Excerpts from a dataset:
● ● ● ● ●

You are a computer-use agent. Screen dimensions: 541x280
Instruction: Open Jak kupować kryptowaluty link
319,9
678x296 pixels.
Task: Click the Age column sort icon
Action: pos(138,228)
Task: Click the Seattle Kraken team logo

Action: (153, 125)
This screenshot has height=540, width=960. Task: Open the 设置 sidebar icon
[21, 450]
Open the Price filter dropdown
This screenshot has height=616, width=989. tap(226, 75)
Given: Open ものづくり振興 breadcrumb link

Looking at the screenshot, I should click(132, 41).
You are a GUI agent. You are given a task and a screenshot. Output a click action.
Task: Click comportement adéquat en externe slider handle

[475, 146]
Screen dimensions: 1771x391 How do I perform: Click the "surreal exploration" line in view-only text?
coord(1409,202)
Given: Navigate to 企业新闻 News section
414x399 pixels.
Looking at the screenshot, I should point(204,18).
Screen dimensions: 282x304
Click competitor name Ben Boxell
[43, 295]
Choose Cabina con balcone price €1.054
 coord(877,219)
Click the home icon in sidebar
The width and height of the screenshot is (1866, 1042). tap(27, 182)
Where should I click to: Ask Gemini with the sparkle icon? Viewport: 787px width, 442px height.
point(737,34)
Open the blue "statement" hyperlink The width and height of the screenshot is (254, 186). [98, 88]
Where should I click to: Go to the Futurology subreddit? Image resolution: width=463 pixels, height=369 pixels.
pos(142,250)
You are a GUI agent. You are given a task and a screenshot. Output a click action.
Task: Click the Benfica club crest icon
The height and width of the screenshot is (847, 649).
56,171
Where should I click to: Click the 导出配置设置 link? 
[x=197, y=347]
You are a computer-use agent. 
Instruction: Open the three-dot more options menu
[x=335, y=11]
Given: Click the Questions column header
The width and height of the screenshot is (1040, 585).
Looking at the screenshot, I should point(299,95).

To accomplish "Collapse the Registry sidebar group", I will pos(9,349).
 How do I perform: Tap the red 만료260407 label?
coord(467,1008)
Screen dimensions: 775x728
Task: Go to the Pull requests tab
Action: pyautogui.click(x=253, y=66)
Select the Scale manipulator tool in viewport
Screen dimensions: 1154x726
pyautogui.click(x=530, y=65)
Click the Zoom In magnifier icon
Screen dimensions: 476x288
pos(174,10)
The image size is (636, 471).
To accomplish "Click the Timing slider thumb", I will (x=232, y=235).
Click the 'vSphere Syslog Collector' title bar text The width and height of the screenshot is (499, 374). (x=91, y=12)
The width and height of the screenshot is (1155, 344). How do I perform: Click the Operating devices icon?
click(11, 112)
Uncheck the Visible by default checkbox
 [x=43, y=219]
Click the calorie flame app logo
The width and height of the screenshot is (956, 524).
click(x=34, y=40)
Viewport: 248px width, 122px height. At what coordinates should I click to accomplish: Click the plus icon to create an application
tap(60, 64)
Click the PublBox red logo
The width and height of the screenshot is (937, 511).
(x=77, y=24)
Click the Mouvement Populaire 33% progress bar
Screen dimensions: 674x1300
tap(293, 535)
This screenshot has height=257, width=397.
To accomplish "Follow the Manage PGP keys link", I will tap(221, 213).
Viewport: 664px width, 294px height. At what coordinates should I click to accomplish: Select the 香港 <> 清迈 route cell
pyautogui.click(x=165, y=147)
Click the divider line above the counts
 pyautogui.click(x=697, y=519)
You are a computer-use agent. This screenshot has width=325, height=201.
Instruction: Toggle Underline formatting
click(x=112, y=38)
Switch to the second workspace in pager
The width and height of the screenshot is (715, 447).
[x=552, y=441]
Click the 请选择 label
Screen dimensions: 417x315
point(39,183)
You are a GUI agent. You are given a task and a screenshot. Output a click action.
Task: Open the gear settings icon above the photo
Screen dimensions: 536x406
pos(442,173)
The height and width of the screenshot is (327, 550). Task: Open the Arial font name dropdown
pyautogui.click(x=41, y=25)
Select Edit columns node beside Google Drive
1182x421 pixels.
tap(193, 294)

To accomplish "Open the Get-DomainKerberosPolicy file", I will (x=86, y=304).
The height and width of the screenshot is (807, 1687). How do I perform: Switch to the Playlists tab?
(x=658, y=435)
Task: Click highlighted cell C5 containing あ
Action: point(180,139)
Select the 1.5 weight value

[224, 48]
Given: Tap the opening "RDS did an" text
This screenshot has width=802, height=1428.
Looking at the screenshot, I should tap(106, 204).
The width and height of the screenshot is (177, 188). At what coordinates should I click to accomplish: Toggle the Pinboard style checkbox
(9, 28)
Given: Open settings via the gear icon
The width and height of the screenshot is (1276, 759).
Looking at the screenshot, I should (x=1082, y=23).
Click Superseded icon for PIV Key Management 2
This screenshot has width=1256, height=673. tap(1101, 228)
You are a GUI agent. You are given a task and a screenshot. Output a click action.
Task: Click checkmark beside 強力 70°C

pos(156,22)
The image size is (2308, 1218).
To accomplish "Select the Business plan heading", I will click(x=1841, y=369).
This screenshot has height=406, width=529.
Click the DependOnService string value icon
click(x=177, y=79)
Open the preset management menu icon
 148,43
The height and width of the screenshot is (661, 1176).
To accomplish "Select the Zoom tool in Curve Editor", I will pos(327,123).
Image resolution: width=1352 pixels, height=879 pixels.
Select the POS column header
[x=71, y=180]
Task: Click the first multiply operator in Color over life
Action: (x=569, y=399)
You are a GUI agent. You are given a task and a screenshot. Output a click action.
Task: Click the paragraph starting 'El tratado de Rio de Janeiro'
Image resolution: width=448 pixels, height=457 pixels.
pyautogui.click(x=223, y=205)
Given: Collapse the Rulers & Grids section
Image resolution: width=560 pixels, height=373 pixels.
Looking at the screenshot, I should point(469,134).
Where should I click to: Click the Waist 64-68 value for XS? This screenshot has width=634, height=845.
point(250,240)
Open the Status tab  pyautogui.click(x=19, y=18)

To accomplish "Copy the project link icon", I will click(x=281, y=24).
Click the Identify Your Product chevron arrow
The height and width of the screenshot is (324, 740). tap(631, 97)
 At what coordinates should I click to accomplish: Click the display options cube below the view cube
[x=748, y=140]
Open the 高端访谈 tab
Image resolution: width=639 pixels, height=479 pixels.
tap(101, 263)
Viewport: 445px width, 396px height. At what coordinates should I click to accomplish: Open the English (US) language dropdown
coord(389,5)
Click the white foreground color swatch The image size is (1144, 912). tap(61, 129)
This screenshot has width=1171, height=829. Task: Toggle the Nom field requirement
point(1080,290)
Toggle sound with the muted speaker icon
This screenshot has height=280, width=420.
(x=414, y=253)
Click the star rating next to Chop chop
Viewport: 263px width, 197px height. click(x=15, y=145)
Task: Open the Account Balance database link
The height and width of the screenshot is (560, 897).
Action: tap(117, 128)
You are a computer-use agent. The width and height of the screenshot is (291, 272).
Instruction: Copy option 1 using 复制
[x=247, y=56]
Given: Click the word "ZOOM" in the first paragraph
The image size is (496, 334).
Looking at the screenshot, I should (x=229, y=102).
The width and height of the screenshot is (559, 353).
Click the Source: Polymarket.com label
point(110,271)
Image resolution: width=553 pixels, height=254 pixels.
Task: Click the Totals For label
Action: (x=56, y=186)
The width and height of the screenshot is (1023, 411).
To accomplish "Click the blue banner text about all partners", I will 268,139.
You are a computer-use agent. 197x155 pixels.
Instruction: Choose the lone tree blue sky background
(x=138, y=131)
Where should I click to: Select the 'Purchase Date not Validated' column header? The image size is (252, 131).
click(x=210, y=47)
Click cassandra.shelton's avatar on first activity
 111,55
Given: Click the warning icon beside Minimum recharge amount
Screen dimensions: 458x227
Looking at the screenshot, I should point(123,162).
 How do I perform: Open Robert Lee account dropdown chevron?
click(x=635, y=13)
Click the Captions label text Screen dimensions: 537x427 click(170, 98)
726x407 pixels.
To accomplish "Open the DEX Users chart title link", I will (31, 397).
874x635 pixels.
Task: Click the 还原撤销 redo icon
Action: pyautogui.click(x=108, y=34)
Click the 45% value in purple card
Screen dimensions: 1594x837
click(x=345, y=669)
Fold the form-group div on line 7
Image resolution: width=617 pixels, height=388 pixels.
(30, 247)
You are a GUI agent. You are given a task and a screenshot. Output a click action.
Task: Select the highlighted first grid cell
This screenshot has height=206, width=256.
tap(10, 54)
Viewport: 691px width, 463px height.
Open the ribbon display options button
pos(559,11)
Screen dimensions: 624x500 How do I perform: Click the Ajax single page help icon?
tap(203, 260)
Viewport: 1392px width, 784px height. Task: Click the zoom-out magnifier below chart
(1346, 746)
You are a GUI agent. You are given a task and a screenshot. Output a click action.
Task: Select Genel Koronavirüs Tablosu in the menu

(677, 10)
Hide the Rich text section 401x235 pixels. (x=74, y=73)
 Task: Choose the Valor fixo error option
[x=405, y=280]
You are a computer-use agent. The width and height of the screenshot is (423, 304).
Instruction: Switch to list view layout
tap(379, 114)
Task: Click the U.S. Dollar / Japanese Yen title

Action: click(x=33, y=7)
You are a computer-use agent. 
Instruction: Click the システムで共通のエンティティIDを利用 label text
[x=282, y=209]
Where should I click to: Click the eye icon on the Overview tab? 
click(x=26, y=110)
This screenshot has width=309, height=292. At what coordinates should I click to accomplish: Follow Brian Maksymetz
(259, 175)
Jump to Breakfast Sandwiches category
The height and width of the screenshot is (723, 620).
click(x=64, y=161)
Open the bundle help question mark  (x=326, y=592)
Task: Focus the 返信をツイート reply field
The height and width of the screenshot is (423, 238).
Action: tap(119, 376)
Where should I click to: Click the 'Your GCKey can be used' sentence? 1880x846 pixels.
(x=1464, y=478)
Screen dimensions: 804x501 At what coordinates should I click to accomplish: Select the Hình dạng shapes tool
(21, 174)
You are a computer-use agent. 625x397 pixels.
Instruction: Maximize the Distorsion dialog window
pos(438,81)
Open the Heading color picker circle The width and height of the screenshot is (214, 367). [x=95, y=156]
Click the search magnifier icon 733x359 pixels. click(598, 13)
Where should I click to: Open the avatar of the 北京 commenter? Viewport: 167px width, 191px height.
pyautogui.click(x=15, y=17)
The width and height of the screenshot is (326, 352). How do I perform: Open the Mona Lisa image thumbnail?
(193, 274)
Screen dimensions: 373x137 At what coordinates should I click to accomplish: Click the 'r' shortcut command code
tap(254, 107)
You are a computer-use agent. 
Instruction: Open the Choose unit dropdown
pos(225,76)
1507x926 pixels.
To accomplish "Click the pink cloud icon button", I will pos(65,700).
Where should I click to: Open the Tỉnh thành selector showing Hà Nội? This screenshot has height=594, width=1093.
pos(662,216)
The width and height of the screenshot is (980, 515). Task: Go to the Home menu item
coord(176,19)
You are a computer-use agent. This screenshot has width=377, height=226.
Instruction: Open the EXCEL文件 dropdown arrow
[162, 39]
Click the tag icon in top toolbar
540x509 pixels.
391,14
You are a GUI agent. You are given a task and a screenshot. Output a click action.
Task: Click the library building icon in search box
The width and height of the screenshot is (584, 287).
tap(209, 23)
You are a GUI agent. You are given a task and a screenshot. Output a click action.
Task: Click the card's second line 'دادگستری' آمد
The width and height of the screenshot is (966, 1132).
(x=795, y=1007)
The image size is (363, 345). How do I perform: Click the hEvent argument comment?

● ● ● ● ●

## [Try it]
Provide only the count of lines within the entries above that include the string "Collapse".

## [Task solution]
2